> **MATERIAL TO PROCESS**:
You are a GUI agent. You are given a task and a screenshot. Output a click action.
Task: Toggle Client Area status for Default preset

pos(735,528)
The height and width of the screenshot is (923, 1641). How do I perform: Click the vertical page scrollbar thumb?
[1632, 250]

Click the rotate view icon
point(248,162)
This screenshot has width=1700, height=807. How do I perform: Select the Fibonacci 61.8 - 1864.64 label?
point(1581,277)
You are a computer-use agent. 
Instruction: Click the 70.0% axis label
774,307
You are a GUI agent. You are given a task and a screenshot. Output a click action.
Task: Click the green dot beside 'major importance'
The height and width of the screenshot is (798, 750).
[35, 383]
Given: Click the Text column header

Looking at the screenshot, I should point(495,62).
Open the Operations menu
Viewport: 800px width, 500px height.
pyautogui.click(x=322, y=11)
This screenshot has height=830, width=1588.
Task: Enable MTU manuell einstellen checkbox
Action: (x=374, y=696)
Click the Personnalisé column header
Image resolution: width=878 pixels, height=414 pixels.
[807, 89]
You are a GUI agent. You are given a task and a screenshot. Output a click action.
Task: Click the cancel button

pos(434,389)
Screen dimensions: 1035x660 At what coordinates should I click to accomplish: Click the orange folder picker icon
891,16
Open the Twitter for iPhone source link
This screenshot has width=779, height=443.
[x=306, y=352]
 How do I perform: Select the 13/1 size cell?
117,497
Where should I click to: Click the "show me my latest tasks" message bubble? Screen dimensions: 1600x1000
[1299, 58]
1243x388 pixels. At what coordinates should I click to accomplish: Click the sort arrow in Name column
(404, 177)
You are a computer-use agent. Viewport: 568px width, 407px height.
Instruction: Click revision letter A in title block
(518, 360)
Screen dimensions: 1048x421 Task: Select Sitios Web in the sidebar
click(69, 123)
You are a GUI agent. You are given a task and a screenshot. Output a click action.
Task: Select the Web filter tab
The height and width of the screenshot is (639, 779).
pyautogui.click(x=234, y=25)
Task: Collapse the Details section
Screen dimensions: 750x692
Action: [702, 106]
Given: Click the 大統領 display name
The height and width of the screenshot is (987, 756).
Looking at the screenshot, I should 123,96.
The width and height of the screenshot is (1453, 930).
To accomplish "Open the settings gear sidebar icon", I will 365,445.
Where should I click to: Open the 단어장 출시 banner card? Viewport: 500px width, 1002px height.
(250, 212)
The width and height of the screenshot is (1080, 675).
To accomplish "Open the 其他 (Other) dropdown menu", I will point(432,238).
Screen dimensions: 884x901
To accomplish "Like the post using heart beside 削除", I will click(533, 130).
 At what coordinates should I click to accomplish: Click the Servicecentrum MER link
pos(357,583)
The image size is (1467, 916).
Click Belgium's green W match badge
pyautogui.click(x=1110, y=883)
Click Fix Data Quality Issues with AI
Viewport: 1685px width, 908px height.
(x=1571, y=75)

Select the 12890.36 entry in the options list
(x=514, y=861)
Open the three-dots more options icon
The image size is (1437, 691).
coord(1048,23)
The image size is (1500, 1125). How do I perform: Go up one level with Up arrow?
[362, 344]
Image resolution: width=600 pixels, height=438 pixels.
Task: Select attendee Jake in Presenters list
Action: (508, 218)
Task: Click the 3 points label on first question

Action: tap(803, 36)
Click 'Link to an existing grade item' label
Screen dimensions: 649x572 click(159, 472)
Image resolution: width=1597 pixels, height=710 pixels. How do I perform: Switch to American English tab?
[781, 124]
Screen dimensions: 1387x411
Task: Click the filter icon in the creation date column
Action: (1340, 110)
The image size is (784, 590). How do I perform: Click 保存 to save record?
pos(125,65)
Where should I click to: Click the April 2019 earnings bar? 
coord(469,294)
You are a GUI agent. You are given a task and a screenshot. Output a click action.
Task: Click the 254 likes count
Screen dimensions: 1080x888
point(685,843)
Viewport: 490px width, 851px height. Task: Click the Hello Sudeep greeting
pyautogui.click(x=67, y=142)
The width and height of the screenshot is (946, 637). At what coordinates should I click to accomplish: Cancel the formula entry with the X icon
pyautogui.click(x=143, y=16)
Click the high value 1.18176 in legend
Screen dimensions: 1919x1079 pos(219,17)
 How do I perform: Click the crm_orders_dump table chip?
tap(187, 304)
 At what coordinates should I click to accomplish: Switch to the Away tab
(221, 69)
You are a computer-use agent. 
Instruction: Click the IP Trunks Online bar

> **YOUR OBJECTIVE**: Within the listing above, filter for lines holding the string "will" and copy each one.

> **TASK SOLUTION**:
To accomplish "Open the settings gear sidebar icon", I will 365,445.
To accomplish "Open the 其他 (Other) dropdown menu", I will point(432,238).
To accomplish "Like the post using heart beside 削除", I will click(533, 130).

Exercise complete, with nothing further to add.